Останавливается на один день в Лейпциге для осмотра школ, и 16-го июля, проехав поразившую его своей красотой так называемую Саксонскую Швейцарию, он приезжает в Дрезден, где видится с известным писателем-народником Бертольдом Ауэрбахом.
Американский писатель Скайлер, в своих воспоминаниях о Толстом, так передает рассказ Л. Н-ча об этом свидании, дополняя его потом собранными сведениями:
"Помогая Толстому приводить в порядок его библиотеку, я помню, говорит Скайлер, - что собранию сочинений Ауэрбаха было дано первое место на первой полке, и, вынув два тома "Ein neues Leiben" (*), Толстой сказал мне, чтобы я прочел их, когда лягу спать, как весьма замечательную книгу, и прибавил:
(* "Новая жизнь". *)

================================

Задание A —
Ответьте на вопросы по тексту о встрече Толстого с Ауэрбахом.
(i) В каком городе Толстой остановился на один день для осмотра школ?
(ii) В какой город он приехал 16 июля?
(iii) Какое место в библиотеке Толстого отвели собранию сочинений Ауэрбаха?
Задание B — Продолжите текст о встрече Толстого с Ауэрбахом сразу после его последних слов.
Записи представляют собой отдельный материал.

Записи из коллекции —
================================

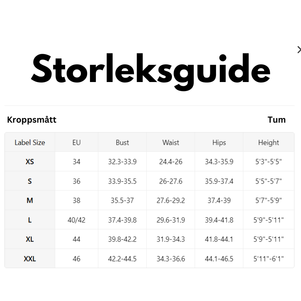Click the Label Size column header
The image size is (301, 301).
(x=30, y=143)
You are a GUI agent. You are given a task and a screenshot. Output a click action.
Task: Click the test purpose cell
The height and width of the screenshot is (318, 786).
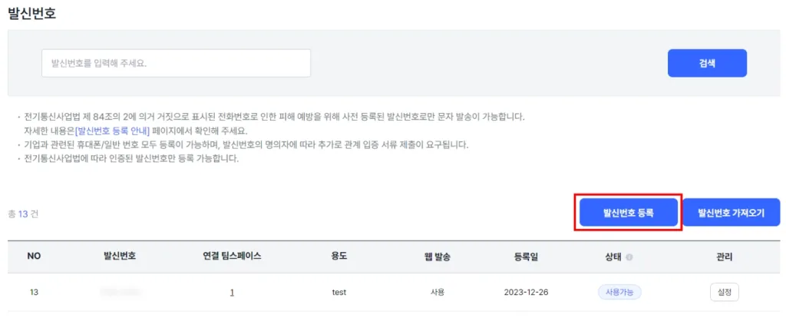[x=339, y=293]
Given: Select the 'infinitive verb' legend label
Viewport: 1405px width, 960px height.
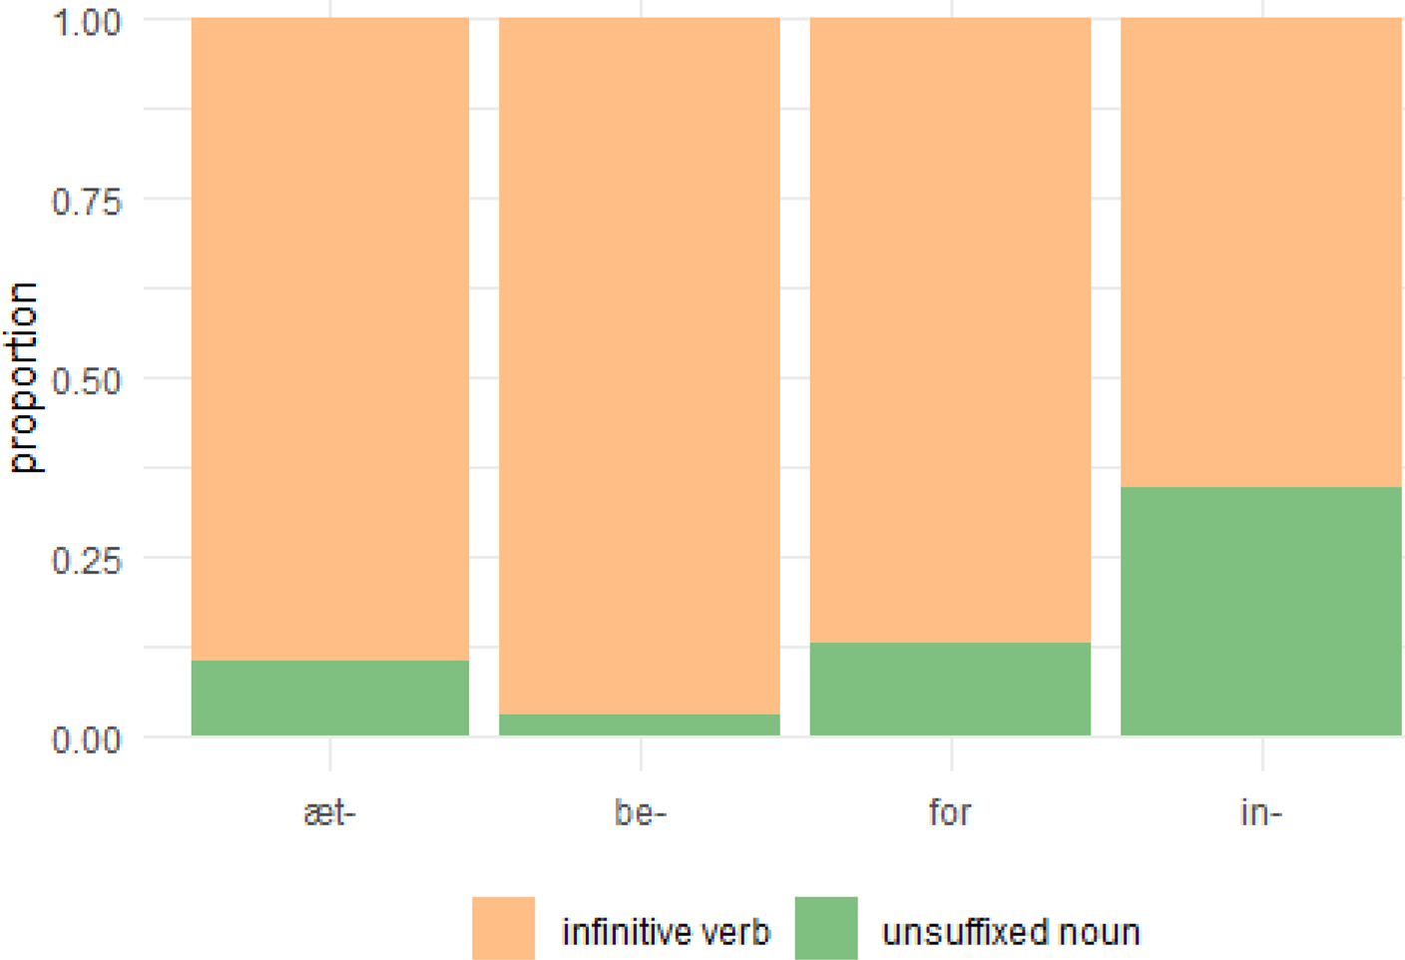Looking at the screenshot, I should pyautogui.click(x=666, y=932).
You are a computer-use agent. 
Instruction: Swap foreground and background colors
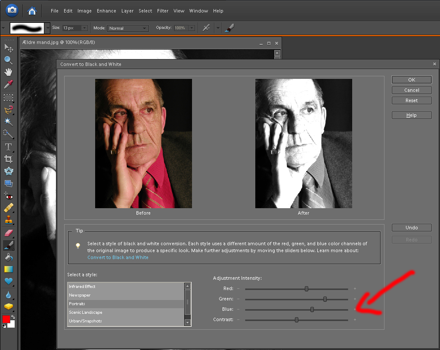click(x=13, y=317)
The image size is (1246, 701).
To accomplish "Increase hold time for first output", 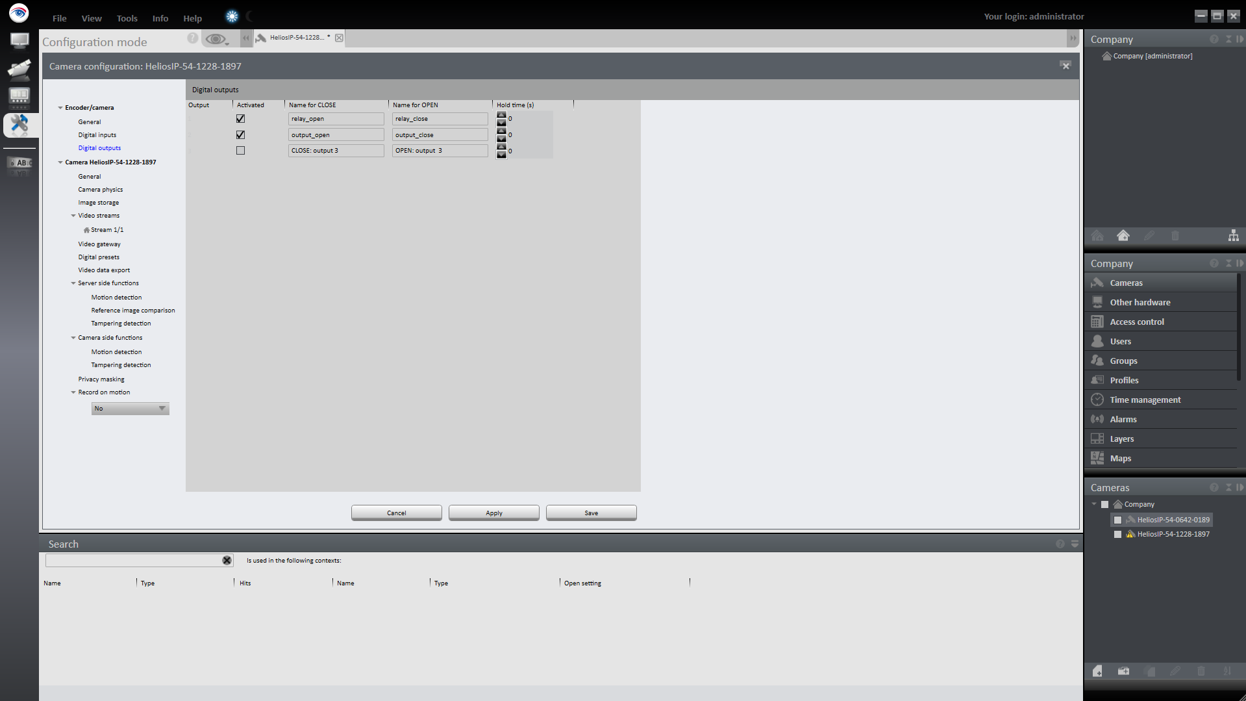I will [x=501, y=115].
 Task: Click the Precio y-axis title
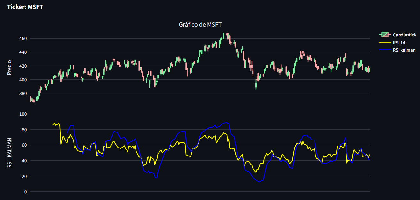pos(9,67)
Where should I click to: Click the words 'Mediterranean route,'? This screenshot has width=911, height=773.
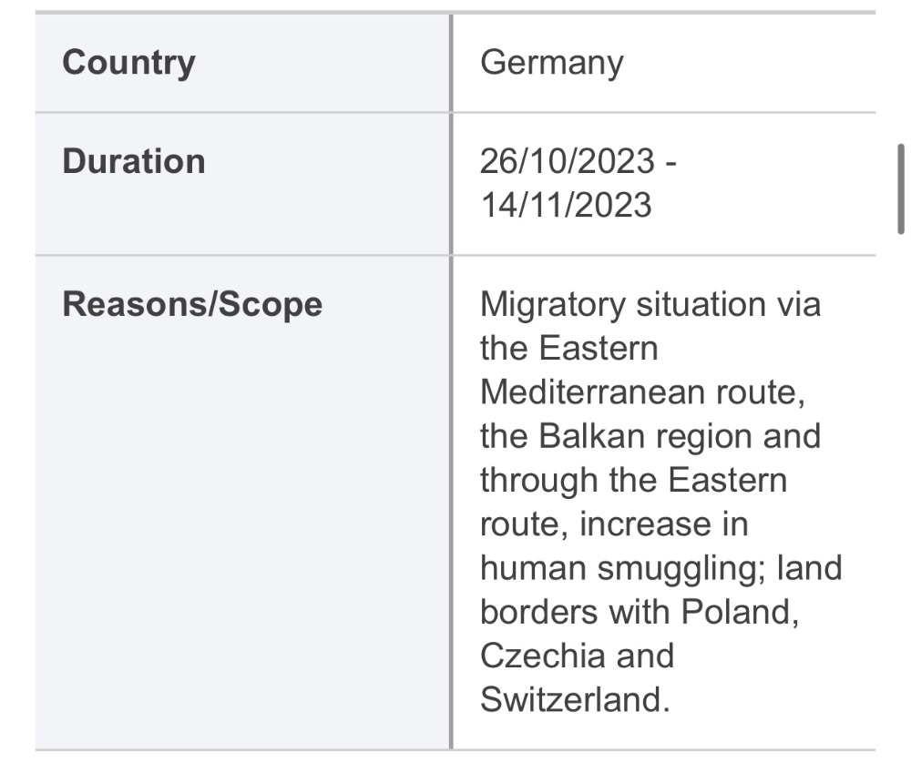[x=642, y=392]
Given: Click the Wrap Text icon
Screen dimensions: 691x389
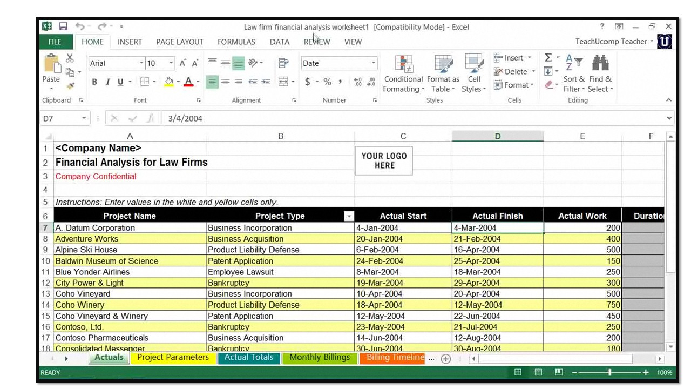Looking at the screenshot, I should (283, 63).
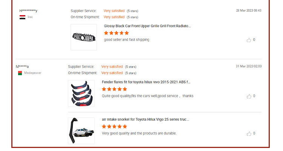
Task: Open the Fender flares for toyota hilux link
Action: tap(146, 82)
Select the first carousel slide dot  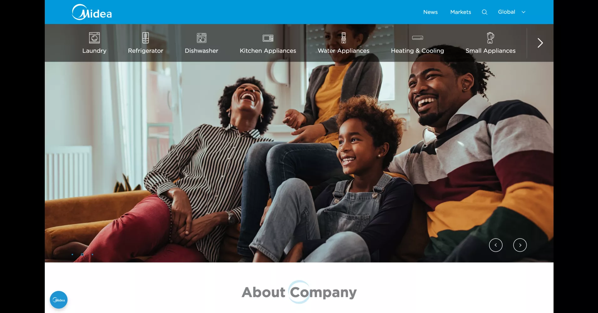point(72,254)
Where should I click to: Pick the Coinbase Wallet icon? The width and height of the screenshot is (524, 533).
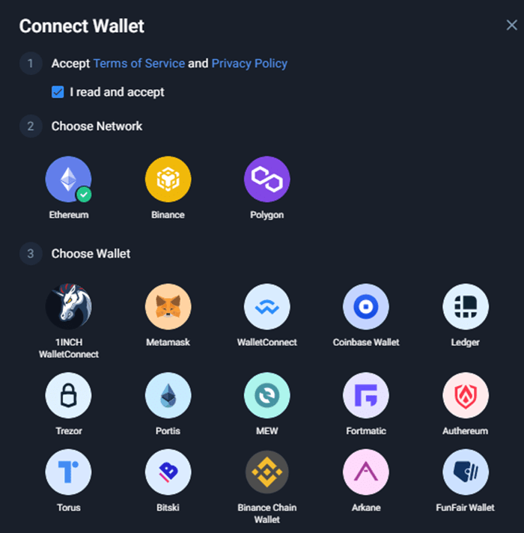click(x=366, y=307)
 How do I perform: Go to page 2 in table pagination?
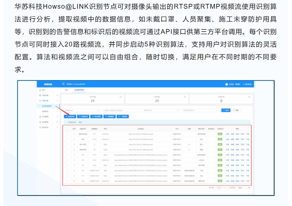(221, 187)
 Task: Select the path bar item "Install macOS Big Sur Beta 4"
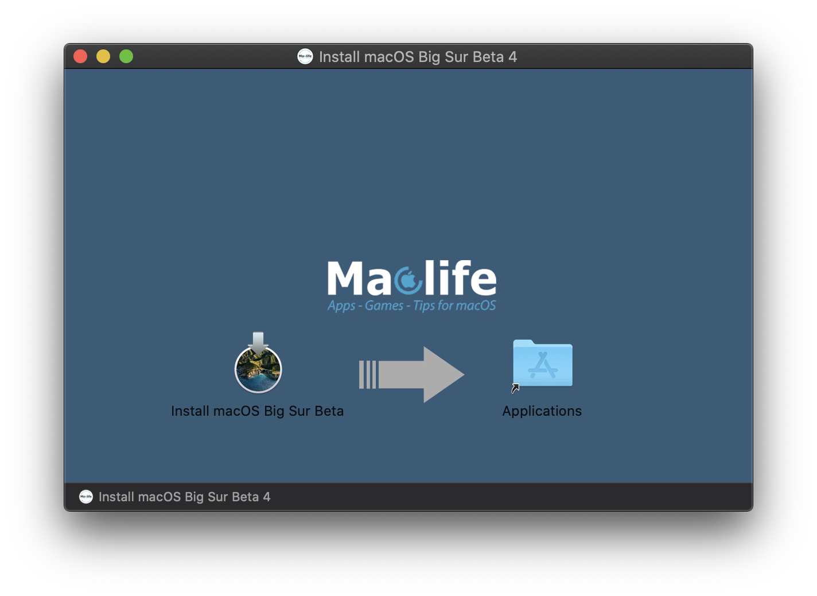(184, 497)
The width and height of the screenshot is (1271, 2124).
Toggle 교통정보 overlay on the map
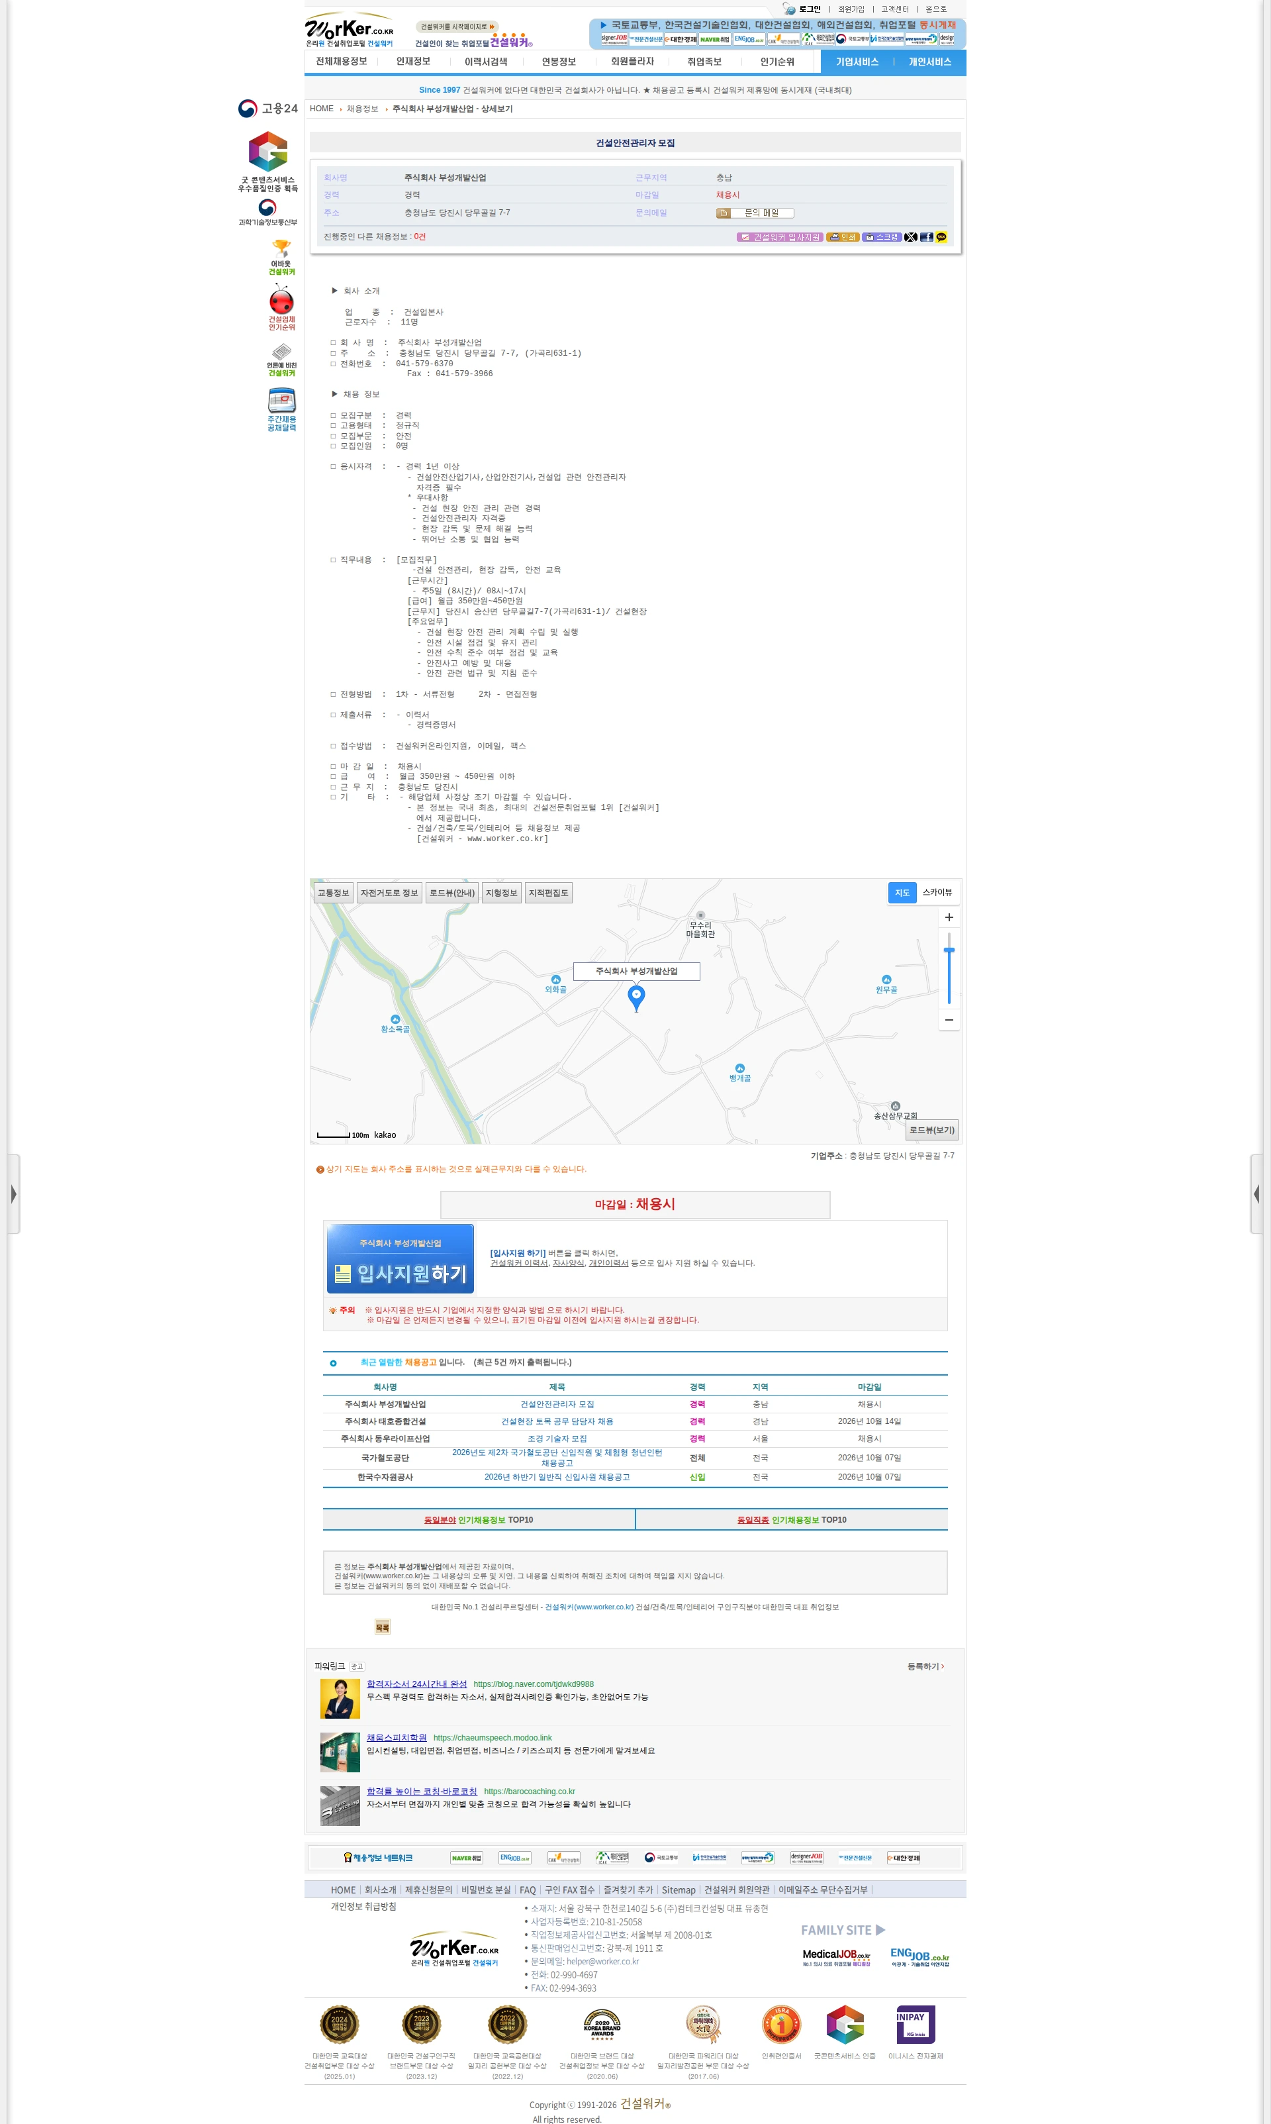pos(333,893)
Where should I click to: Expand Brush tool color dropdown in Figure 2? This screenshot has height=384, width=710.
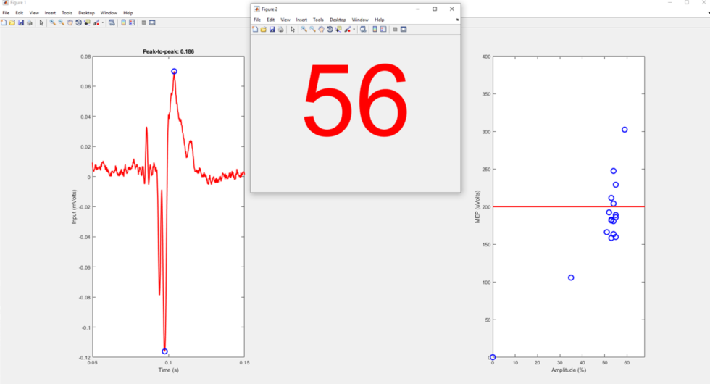354,30
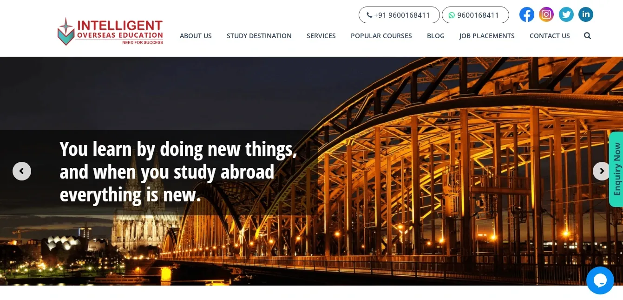Viewport: 623px width, 300px height.
Task: Expand the Services menu
Action: [x=321, y=36]
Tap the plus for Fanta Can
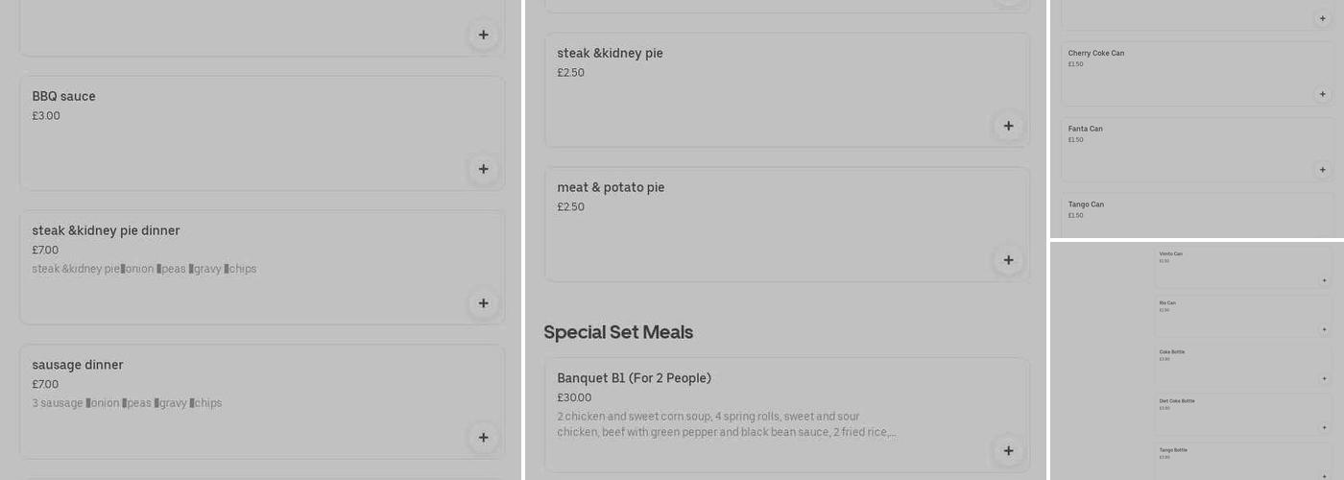Viewport: 1344px width, 480px height. pyautogui.click(x=1322, y=170)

================================

Ответ A —
(i) В Лейпциге.
(ii) В Дрезден.
(iii) Первое место на первой полке.

Ответ B —
- Этому писателю я был обязан, что открыл школу для моих крестьян и заинтересовался народным образованием. Когда я во второй раз вернулся в Европу, я посетил Ауэрбаха, не называя себя. Когда он вошел в комнату, я сказал только: "я - Евгений Бауман" (*), и когда он показал смущение, я поспешил прибавить: "не действительно по имени, но по характеру". И тогда я сказал ему, кто я, как сочинения его заставили меня думать, и как хорошо они на меня подействовали".
(* Герой повести Ауэрбаха. *)
Случай привел меня, - продолжает Скайлер, - следующей зимой провести несколько дней в Берлине, где в гостеприимном доме американского посланника Банкрофта я имел удовольствие встретить Ауэрбаха, с которым во время моего пребывания там я хорошо познакомился; в разговоре о России мы говорили и о Толстом, и я напомнил ему об этом случае.
- Да, - сказал он, - я всегда вспоминаю, как я испугался, когда этот странно глядящий господин сказал мне, что он - Евгений Бауман, потому что я боялся, что он будет грозить мне за пасквиль или диффамацию" (*).
(* "Л. Н. Толстой". Воспоминания Евг. Скайлера. "Русская старина", октябрь 1890, с. 261. *)
Осмотр саксонских школ не удовлетворил Льва Николаевича.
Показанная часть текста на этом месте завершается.